_DATA SUPPLIED:_
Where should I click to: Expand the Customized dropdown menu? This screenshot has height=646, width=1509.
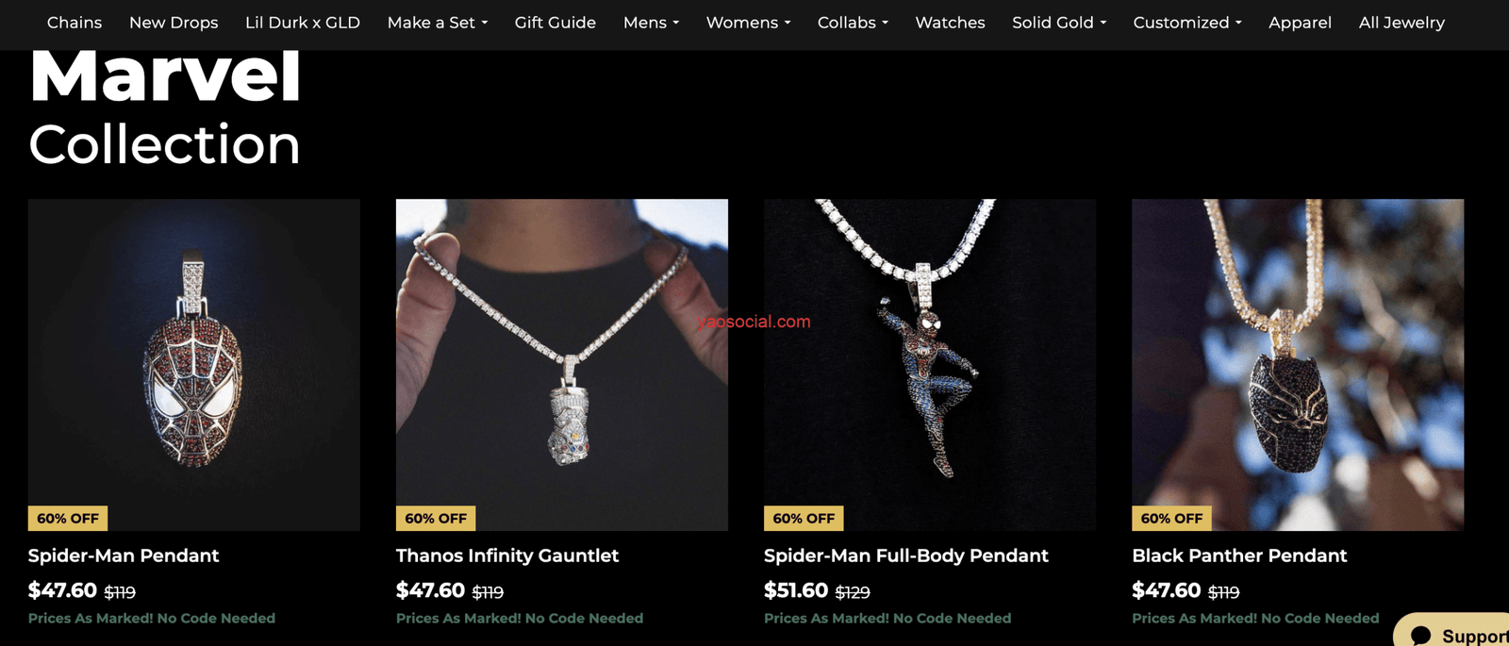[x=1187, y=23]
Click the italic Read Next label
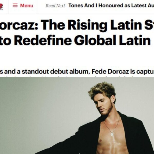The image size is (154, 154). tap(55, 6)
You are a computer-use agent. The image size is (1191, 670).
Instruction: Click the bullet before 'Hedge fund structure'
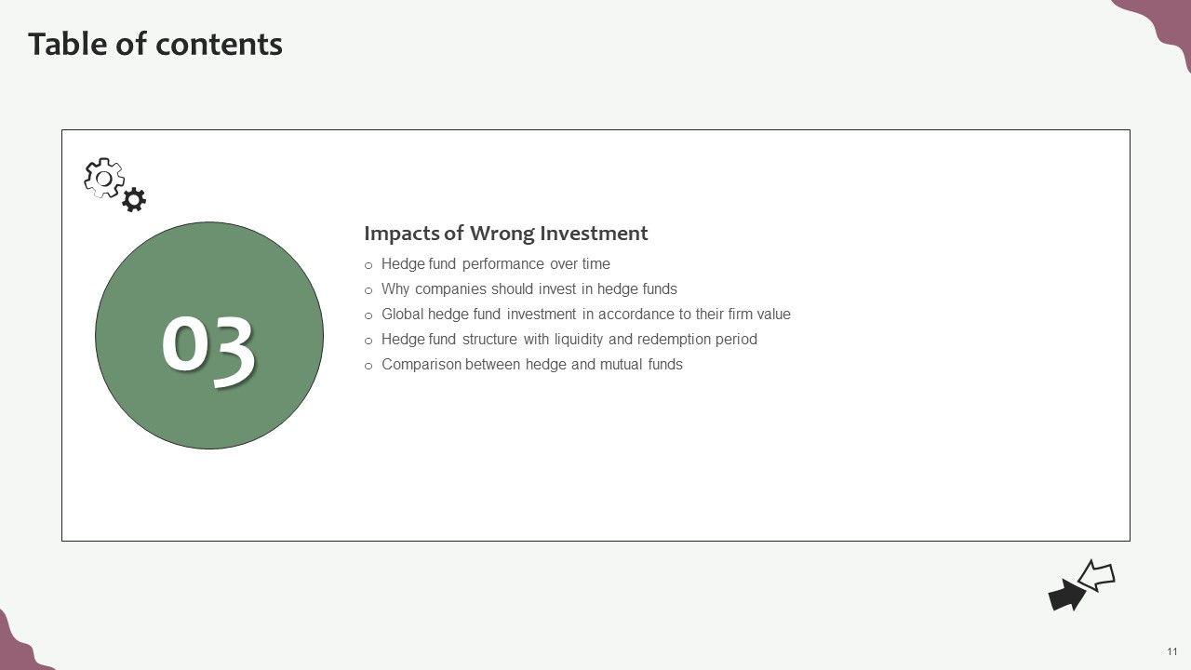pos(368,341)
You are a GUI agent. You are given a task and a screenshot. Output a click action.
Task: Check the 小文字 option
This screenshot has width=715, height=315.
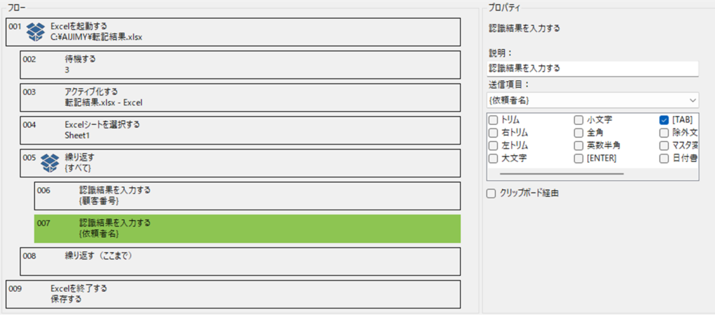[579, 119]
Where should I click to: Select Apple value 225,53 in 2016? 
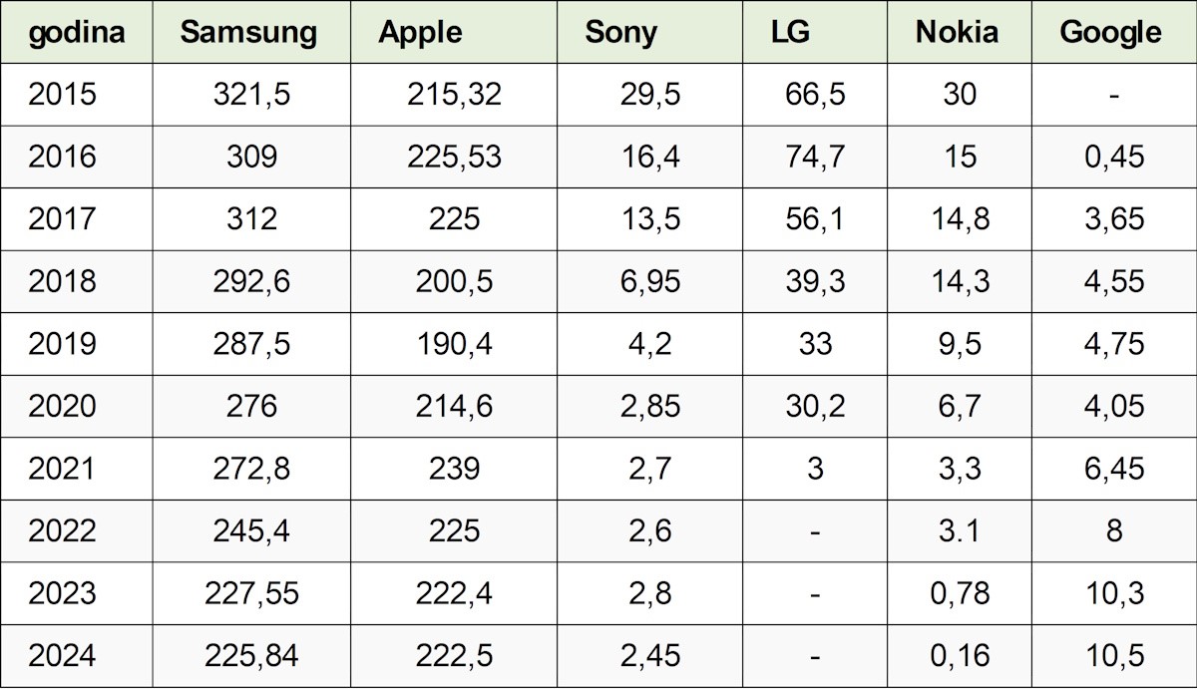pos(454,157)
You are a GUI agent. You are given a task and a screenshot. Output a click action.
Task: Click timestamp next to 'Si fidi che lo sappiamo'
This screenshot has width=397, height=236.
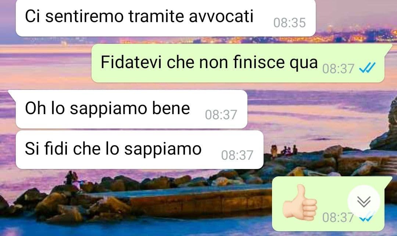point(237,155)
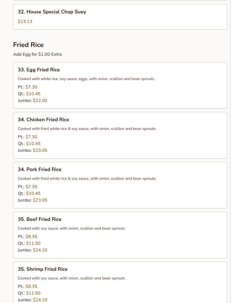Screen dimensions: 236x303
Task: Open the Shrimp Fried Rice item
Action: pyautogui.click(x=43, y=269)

* * *

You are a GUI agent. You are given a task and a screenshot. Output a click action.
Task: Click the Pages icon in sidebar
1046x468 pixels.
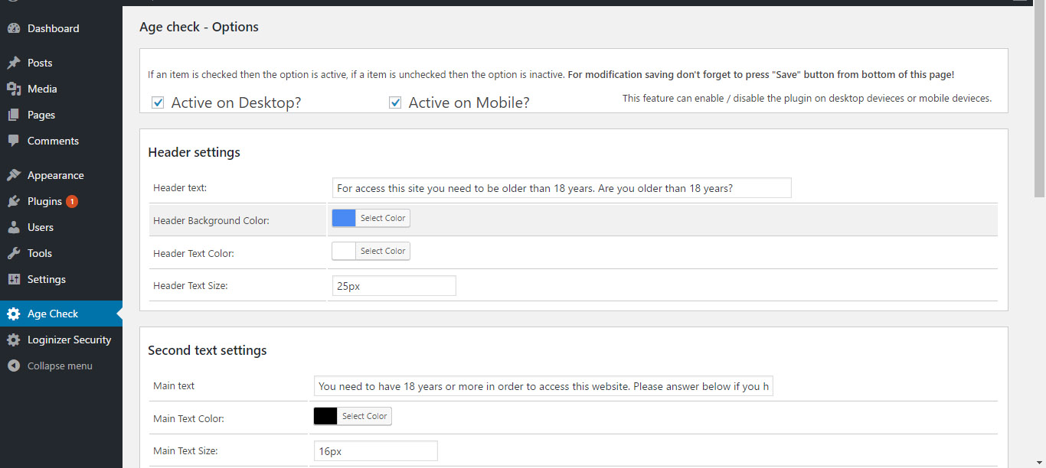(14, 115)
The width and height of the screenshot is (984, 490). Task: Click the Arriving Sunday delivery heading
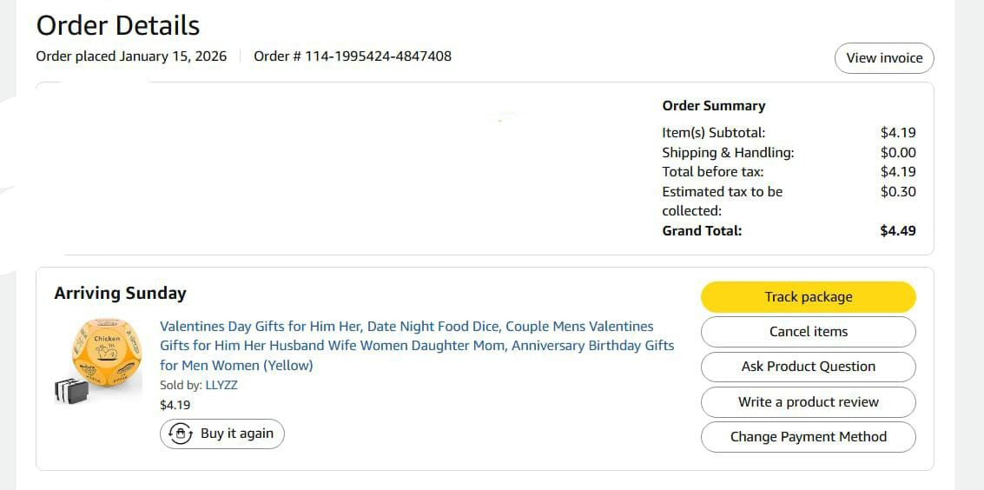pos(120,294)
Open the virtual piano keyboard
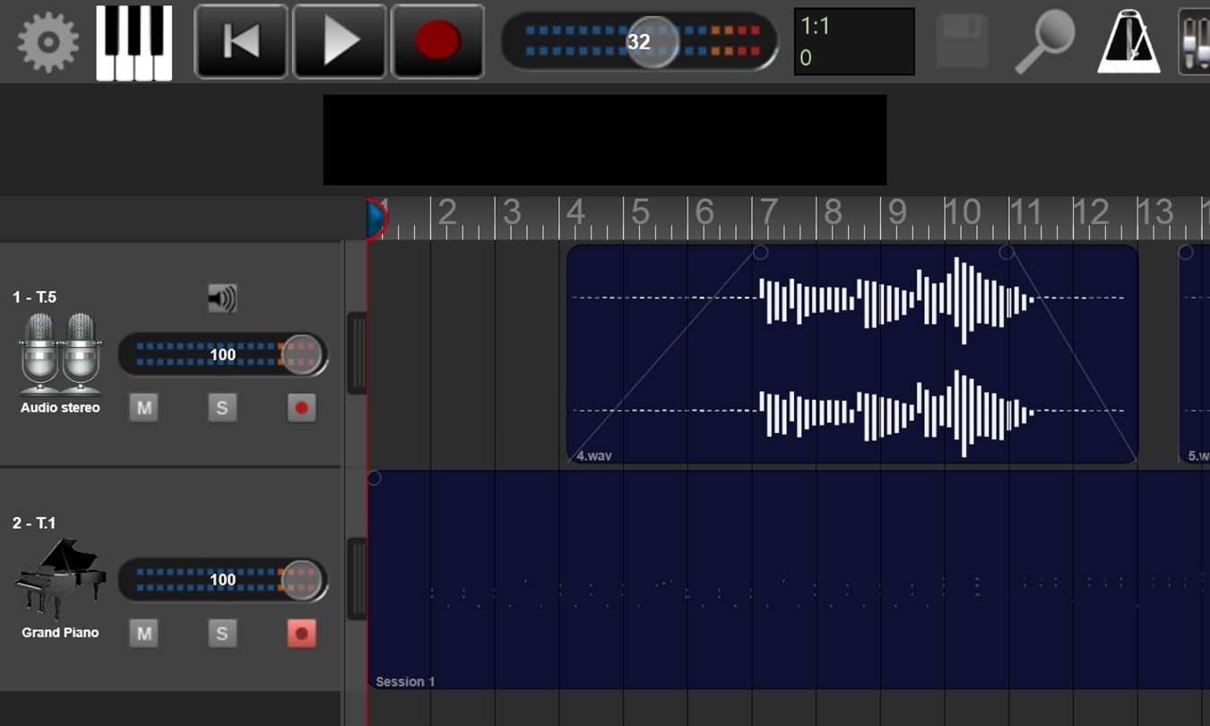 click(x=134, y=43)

_BRIEF:_
In the listing above, find the line containing "Where should I click to: Expand" and the line containing "Task: Click timestamp"; print those lines and every line between them exactly, leaving out pictures.

_ANSWER TO THIS TASK:_
Where should I click to: Expand the Customized dropdown menu? This screenshot has height=646, width=1509.
[x=1187, y=23]
Click the italic Read Next label
The image size is (154, 154). tap(55, 6)
You are a computer-use agent. The image size is (1191, 670).
Instruction: Click the bullet before 'Hedge fund structure'
pos(368,341)
You are a GUI agent. You are given a task and a screenshot. Output a click action.
Task: Check the 小文字 option
This screenshot has width=715, height=315.
[579, 119]
Where should I click to: Select Apple value 225,53 in 2016? 
pos(454,157)
You are a GUI agent. You are given a task and a screenshot. Output a click action.
Task: Click timestamp next to 'Si fidi che lo sappiamo'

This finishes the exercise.